PROBLEM DESCRIPTION> Reproduce the passage of the article on vision and DOM agents from "A DOM snapshot" to "of the web.", keeping every word and mark unchanged.

[Opening DOCUMENT TEXT section]

Give an agent a job inside a piece of software and you immediately face a design choice that determines almost everything else: how does it see, and how does it act? There are two answers in production today, and the temptation is to treat them as a timeline — the clumsy DOM scripts of the past giving way to a model that just looks at the screen like we do. That framing is wrong, and it will lead you to the more expensive, less reliable tool for most of the work you actually have.
Two ways to perceive a screen
The vision or computer-use approach hands the model a screenshot. It reasons over the pixels, decides where to click, and emits a low-level action — move the cursor to a coordinate, click, type a string. Anthropic shipped the first frontier version in October 2024; as its docs put it plainly, Claude "looks at screenshots" and counts how many pixels it needs to move the cursor. OpenAI followed with Operator and the Computer-Using Agent in January 2025, exposed in the API as computer-use-preview. Google added Gemini 2.5 Computer Use in October 2025.
The DOM or browser-automation approach never looks at a picture. It reads the page's HTML or accessibility tree and acts on specific elements by reference — the same way an end-to-end test framework like Playwright does. Microsoft's Playwright MCP is the cleanest statement of the philosophy: it returns a structured accessibility snapshot with a stable [ref=N] handle per element, so the agent interacts deterministically with that button, not with a guess at where the button's pixels are.
Why the difference is the whole story
The two architectures fail in opposite places, and that's the decision.
A DOM snapshot is small and exact. Playwright MCP's accessibility tree is on the order of kilobytes of structured text — roughly a 10-to-100x reduction in input versus shipping a full screenshot every step — and the element references don't drift when the layout nudges two pixels left. That makes DOM agents cheaper, lower-latency, and more reliable wherever the DOM is clean, which describes most of the web.
Pixels buy you generality at the cost of accuracy. A vision agent works on anything with a screen: a legacy desktop app, a canvas- or WebGL-rendered interface with no meaningful DOM, a Citrix session, a flow that leaves the browser entirely. Nothing else can do those. But the price shows up on the benchmarks. On OSWorld, a suite of 369 real full-OS tasks, humans complete about 72% — and the strongest agents at launch were dramatically lower; Anthropic's first computer-use model scored 14.9% on the screenshot-only category (still nearly double the 7.8% of the prior best). OpenAI later reported its CUA at 38.1% on OSWorld against that same ~72% human bar. The numbers climb fast, but the gap is the evidence: driving arbitrary software by pixel coordinate is genuinely hard.
Vision is the only thing that works everywhere, which is exactly why it isn't the right default for the places something cheaper works better.

[Closing DOCUMENT TEXT section]
[Opening DATASET section]

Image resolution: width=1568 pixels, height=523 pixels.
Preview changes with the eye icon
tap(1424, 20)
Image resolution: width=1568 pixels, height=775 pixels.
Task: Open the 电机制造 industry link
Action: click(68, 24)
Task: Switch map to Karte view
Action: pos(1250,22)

[Closing DATASET section]

RESULT>
A DOM snapshot is small and exact. Playwright MCP's accessibility tree is on the order of kilobytes of structured text — roughly a 10-to-100x reduction in input versus shipping a full screenshot every step — and the element references don't drift when the layout nudges two pixels left. That makes DOM agents cheaper, lower-latency, and more reliable wherever the DOM is clean, which describes most of the web.